Revisionist historians have been criticized for doing a better job of explaining why the English Civil War did not have to happen than why it did, in fact, happen. Still, the careful research of specialists within discrete silos of study produced some important new insights. For example, Valerie Pearl’s London and the Outbreak of Revolution showed that the London merchant community was the central scene of struggle for control of Parliament and war policy throughout the period of conflict. Fowke appears throughout the text, and his entry in Pearl’s appendix on the new modelers, or the “New Men” of London as she calls them, is by far the longest in that section. Pearl reveals that in June 1641, a younger, more radical contingent of London’s elites was at the height of their campaign to take over the Aldermanic Court, the upper chamber to the Common Council of London.[34]

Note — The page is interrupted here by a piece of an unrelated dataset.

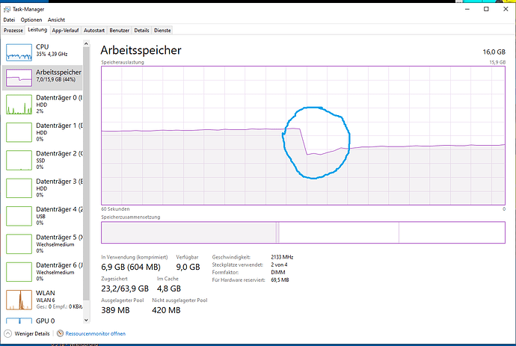
Task: Collapse with Weniger Details arrow icon
Action: 8,333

At the beginning of the 21st Century, a new generation of historians focused on wartime London in more detail. In 2003, Brenner published Merchants and Revolution: Commercial Change, Political Conflict, and London’s Overseas Traders, 1550-1653, a 720-page volume in which Fowke’s name appears dozens of times. Brenner was answering the revisionists, who had thrown up their hands and abandoned the question of war responsibility altogether, by illuminating the overlap between Fowke, Thompson, and other consequential men in the “colonizing-interloping” trades – that is, the very architects of what was to become the British Empire – with the war party in London. The Venn diagram is close to a circle.
Fowke bears mention in Robert Ashton’s The City and the Court 1603-1643, a 2008 book examining the divide within London politics leading into the City’s war against the king. Building on Pearl, Ashton shows that trade guilds were host to contentious disputes between a discernible “Old Guard” versus a rising class of innovators over access to lucrative royal posts.[35] We shall see how Fowke and friends pursued these “custom farming” offices during the wars, in his case creating a public controversy.
Most recently, Jordan Downs shows how this political faction around Isaac Pennington during his 1642 coup transformed into the war party in London and radicalized Parliament against the king. Although Downs’s book is focused on Pennington, Fowke emerges as the mayor’s key partner on the Aldermanic Court as well as numerous common council committees.[36]
Downs identifies the question over Irish Settlement as the crucial issue which split the larger London business world from the king during 1641.[37] The political dispute over Ireland magnified the crisis of the king’s weakness and inspired the Puritan merchants of London to providentialism.[38] Anxious to keep the Irish on his side against Parliament as his own situation deteriorated, Charles did not have the same policy as Fowke and the Irish investors. They moved the City against Charles over the Ireland issue, then built an army controlled by Parliament instead of Charles, actions which “bridged the ideological gap” between the political revolution inside the City in 1641 and the outbreak of war across the country in 1642.[39]
Military weakness was a persistent problem for Charles. Technology historian Brenda J. Buchanan’s work on the Caroline state saltpeter and gunpowder monopolies has enriched our understanding of what was at stake. The English Civil Wars took place during the ‘pike-and-shot’ era of gunpowder warfare. Military historians have debated just how ‘revolutionary’ this period was; even the term ‘revolution’ is contested. Jeffrey Black has argued that no military revolution occurred at all until after 1660, neatly cutting the English Civil War out altogether.[40] That is fine with some British military historians, such as Malcolm Wanklyn and Stuart Reid, who deprecate all material questions about the English Civil War.[41] Opposing these anti-materialists is a new generation of military historians. Stephen Bull, Ben Cohen, and others have produced convincing research that London enjoyed material advantages from the beginning of the war, and that after some struggle within London and Parliament over the nature of the conflict, those advantages ultimately made Royalist victory impossible by the end of 1644. The greatest of all these advantages was gunpowder production capacity. As this writer established in “The Gunpowder Reason, A Plot?: Reassessing the English Civil Wars as Materialschlacht,” a vastly more powerful Parliamentary ‘war machine’ eventually overwhelmed Royalist forces through firepower.[42] Researching the origins of this gunpowder advantage is what led the writer to discover John Fowke.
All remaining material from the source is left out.